(Items from a dataset)
[Start of Attachment]

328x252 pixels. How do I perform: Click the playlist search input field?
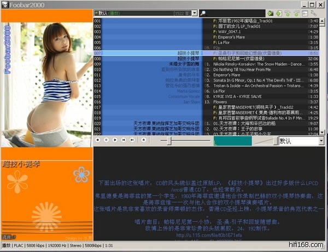tap(235, 13)
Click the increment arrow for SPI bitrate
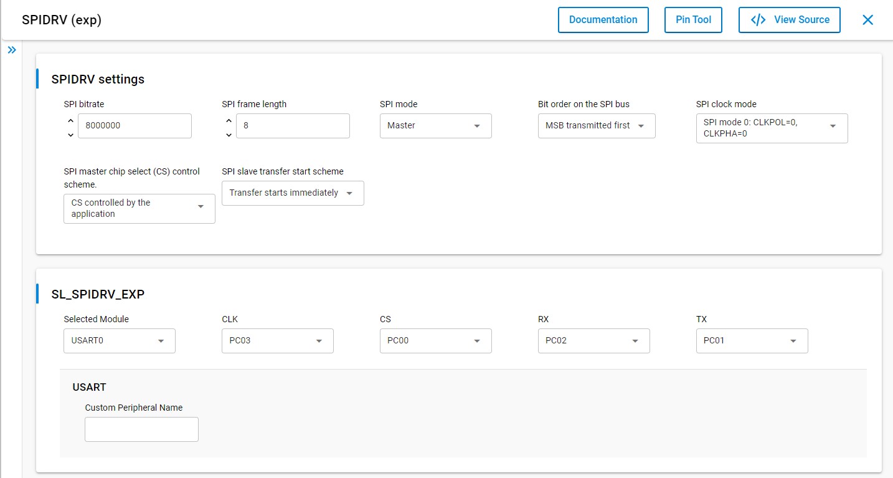The width and height of the screenshot is (893, 478). point(70,121)
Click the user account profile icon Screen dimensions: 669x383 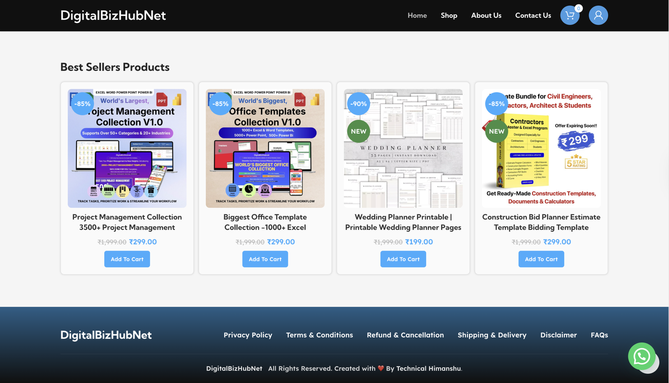click(x=598, y=15)
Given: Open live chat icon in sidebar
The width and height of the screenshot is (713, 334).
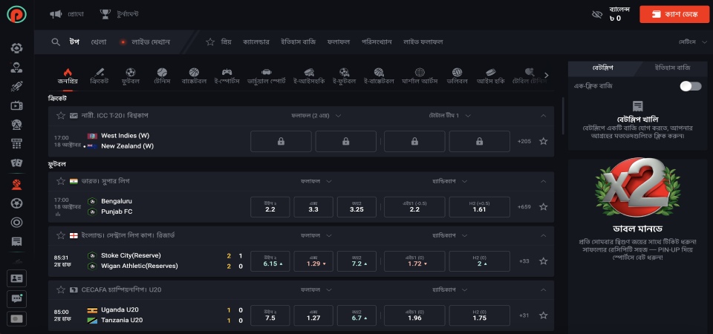Looking at the screenshot, I should (16, 298).
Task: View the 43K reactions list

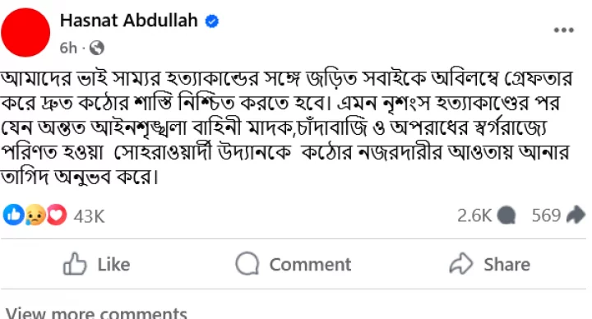Action: [89, 216]

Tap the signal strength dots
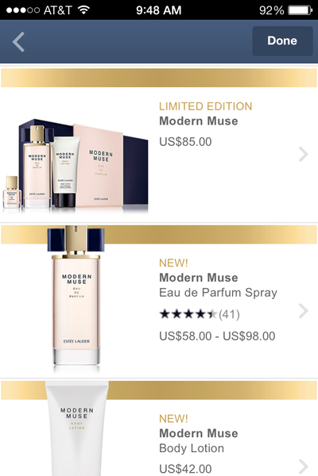[x=23, y=10]
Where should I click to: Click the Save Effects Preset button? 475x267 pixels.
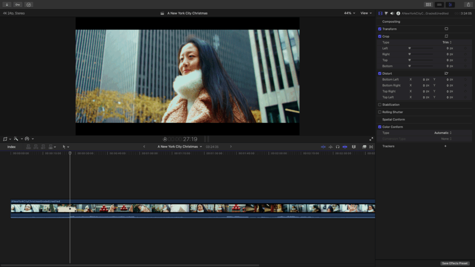tap(455, 263)
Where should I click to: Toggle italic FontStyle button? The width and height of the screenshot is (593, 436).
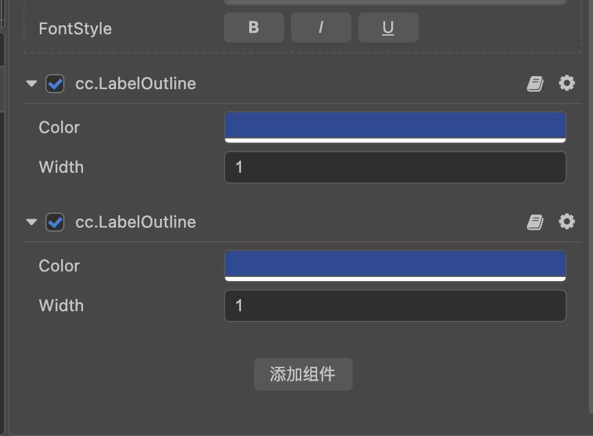[x=321, y=28]
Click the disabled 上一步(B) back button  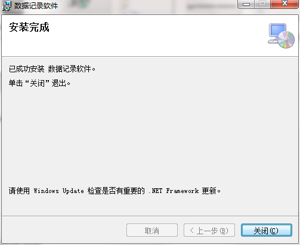point(209,231)
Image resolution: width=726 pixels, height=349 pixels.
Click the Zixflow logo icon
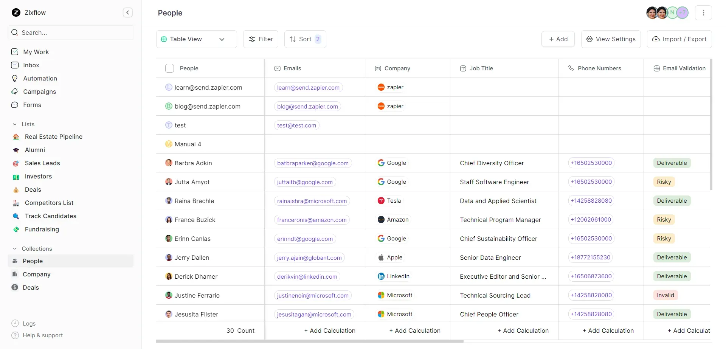pos(16,12)
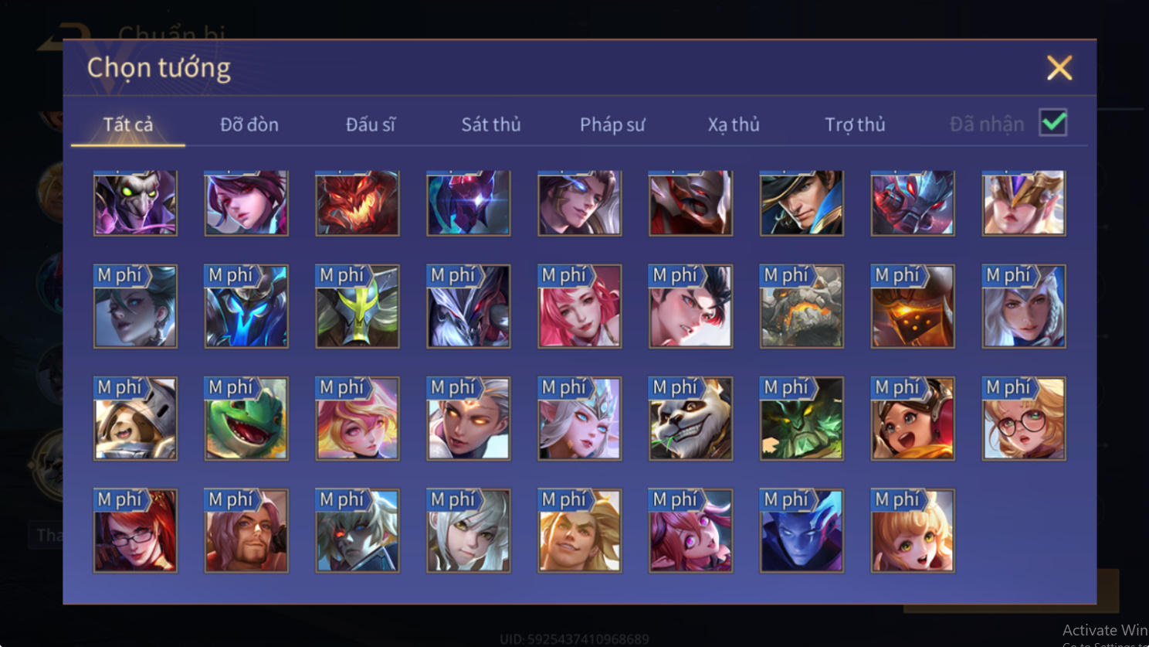Close the Chọn tướng dialog
The image size is (1149, 647).
click(x=1059, y=68)

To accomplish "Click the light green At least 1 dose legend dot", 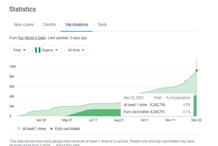I will point(19,128).
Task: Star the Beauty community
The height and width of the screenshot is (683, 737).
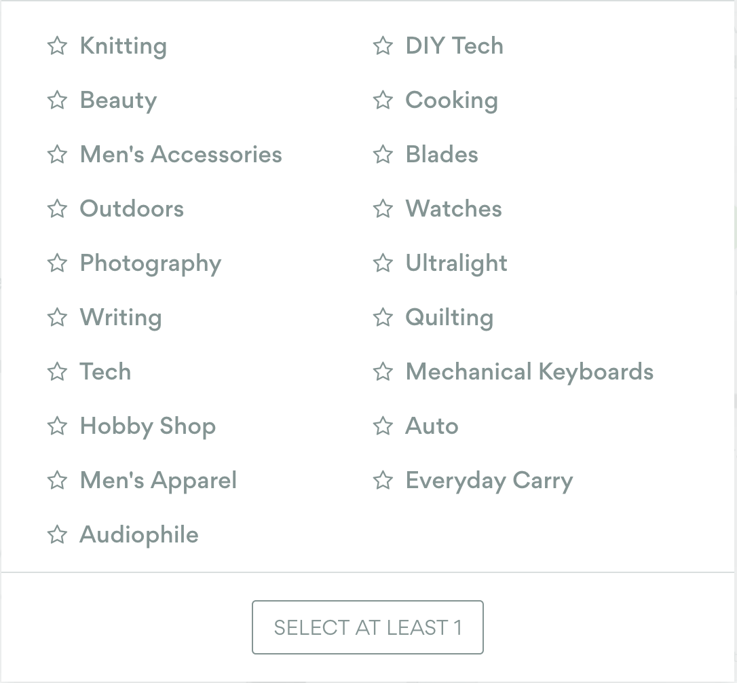Action: (58, 100)
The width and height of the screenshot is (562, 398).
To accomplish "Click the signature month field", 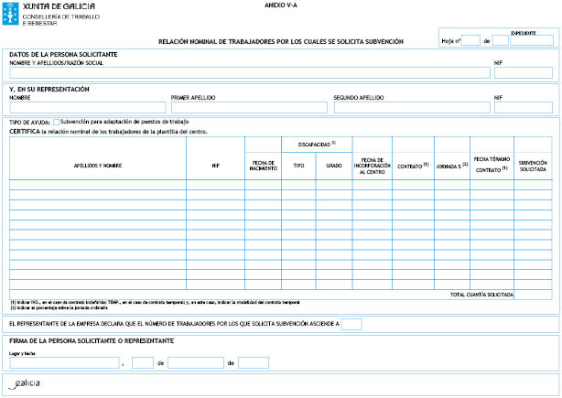I will pos(195,363).
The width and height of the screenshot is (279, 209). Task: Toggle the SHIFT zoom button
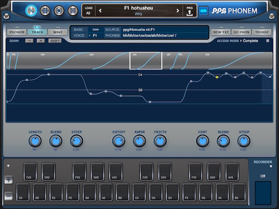coord(55,41)
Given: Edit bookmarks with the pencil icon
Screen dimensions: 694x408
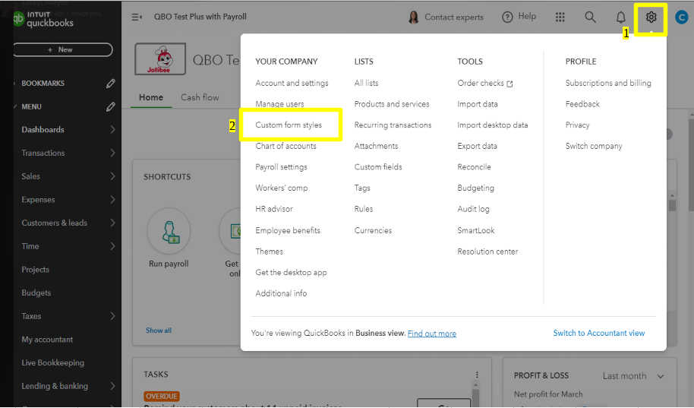Looking at the screenshot, I should click(x=111, y=83).
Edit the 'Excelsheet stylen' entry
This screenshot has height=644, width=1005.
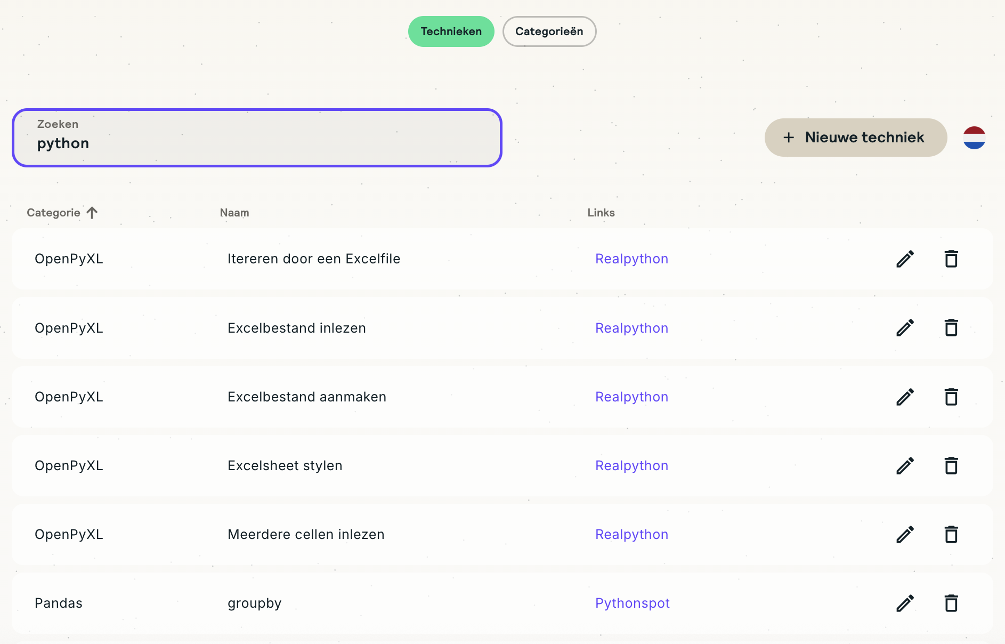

[End of Attachment]

Work to complete ▸
Every line above that holds the word "Given" is to be found and copied.

Reply to the exercise ▸
Given: Open live chat icon in sidebar
Given: Edit bookmarks with the pencil icon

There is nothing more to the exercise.